Hello, my name is Lamyea and I am a Birmingham scholar and an Aerospace Engineering student. I applied to take part in the Career’s mentoring programme due to wanting advice on my career goals. I was paired up with a wonderful mentor who worked in BAE Systems and knew the ins and outs of the Aerospace industry. We met once every month and discussed various topics such as the sector, LinkedIn, my CV, and a lot more. We had our meetings digitally which was great as the meetings were flexible and it was easy to connect with my mentor who lived in a different part of the UK to me. She shared her lived experience and advice and gave me valuable insight. She helped me understand the industry better. Her feedback was so beneficial that I got a job with the advice she gave me.
Did you have any preconceptions about the mentoring experience that were challenged as a result of your experience?
I was really nervous about what first impressions I would give her because she was so experienced and I was inexperienced. Normally I am introverted, I would avoid meeting new people. I do not like to push myself and I also struggle with keeping a conversation and hence I tend to stay quiet. For the first couple of sessions, I kept my camera off and did not talk much but my mentor was sharing how she pushed herself and ended up in a better and happy place. Slowly I lowered my guard and relaxed. In fact, one day I finally put my camera on because I was invested in our meetings and they meant a lot to me. I learnt about different topics but also to evaluate myself. As a result, I felt my relationship with my mentor got better and the connection we had with each other grew.
What are your top tips for making the most of the mentoring opportunity?
The best advice I have for someone to make the most out of their mentor meetings is to ask a variety of questions. Because these questions will allow you to learn more about your mentor and give your mentor the facility to share their knowledge and experience. By asking these questions I learnt a lot of things that I did not consider before, such as how people like Greta Thunberg are affecting the Aerospace industry and the push for renewable fuels, or how diversity and inclusion are highly needed in the industry to not limit the type of people who enter the sector. I would not have known this without asking those obscure or plain questions. Be open-minded and cooperative with your mentor, share your experience with them and get their outlook on a situation and this will open up a new perspective for you.
One piece of advice you learnt from your mentor you could share with other students.
A piece of advice I will remember from my mentor is to go out and try something new.

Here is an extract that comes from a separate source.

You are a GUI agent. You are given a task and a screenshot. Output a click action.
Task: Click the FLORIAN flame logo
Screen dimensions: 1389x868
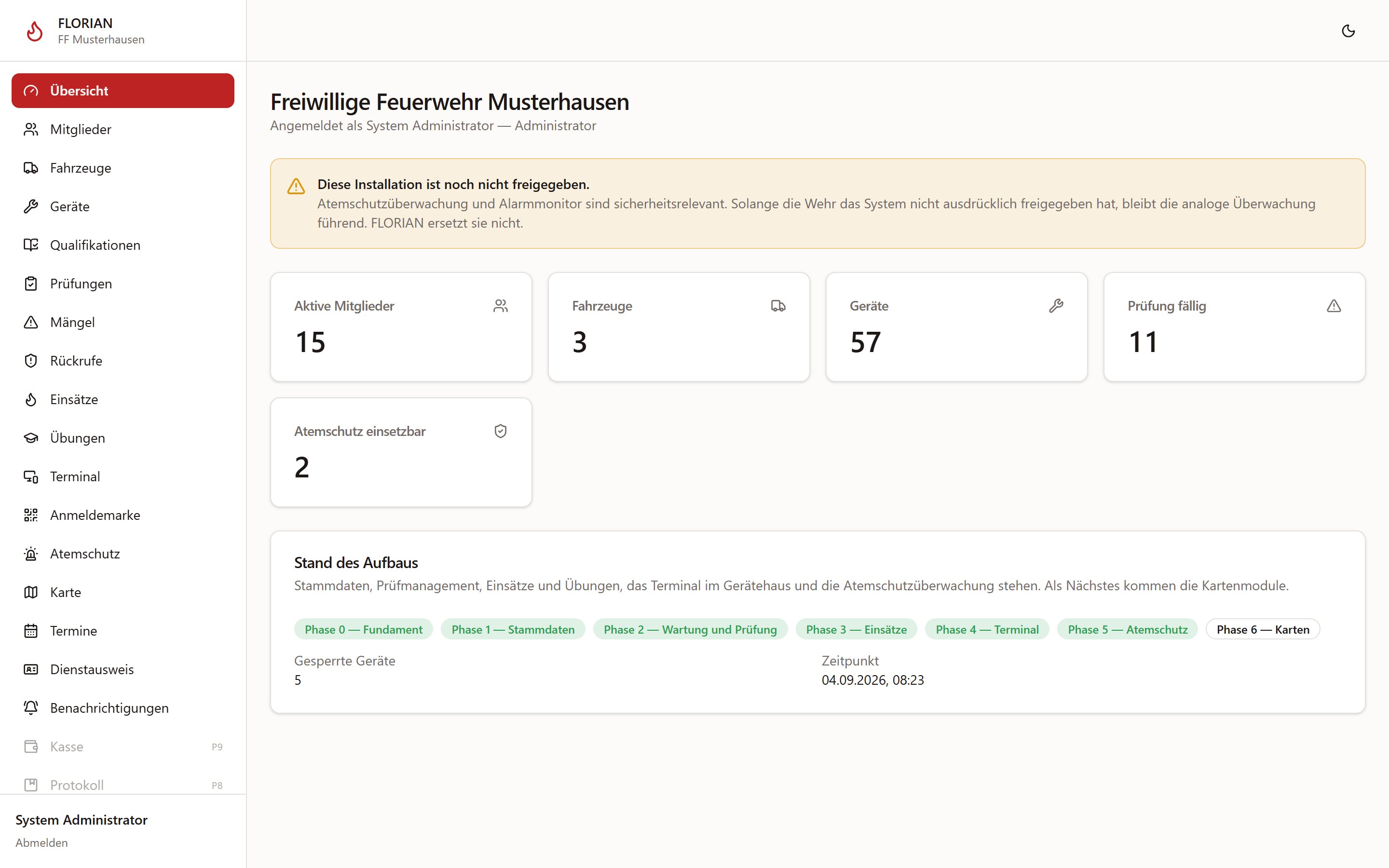pos(34,31)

Talk to new people and volunteer at groups such as girl scouts. From these experiences, you will gain those hard-to-get skills that school or university cannot give you as well as widen your network of people you are connected with.
Why would you recommend the scheme to other students?

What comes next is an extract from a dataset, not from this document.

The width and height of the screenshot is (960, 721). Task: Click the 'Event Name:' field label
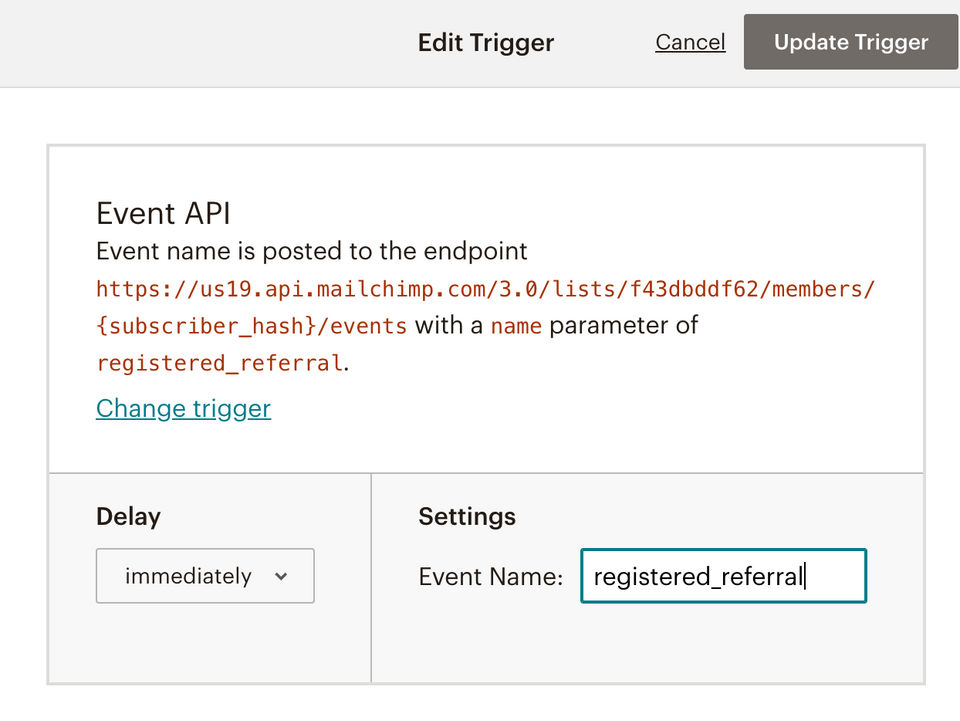tap(491, 577)
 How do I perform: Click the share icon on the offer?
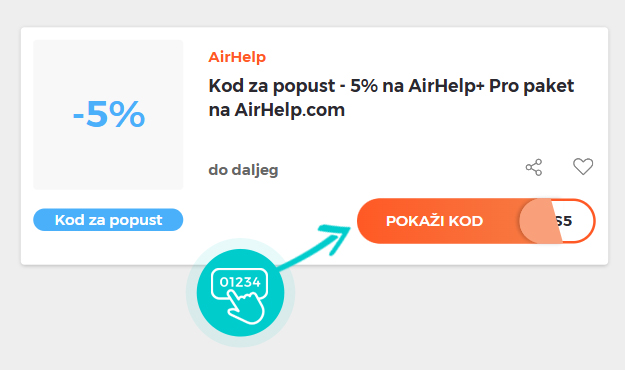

If you are someone who is struggling with your future, or just wants to know more about a certain sector, or just need someone to talk to guide you or feel like you do not fit in and just some advice on how to navigate different topics, this scheme is for you. The one-to-one function of mentoring means that the advice and mentor are tailored for you and your needs and wants. If you need someone to critique your CV or interview skills, explain the sector more to you or just get general advice, you can get it from this scheme. I literally got a job as an IT service desk assistant due to my mentor’s help which I can add to the CV they helped craft for me.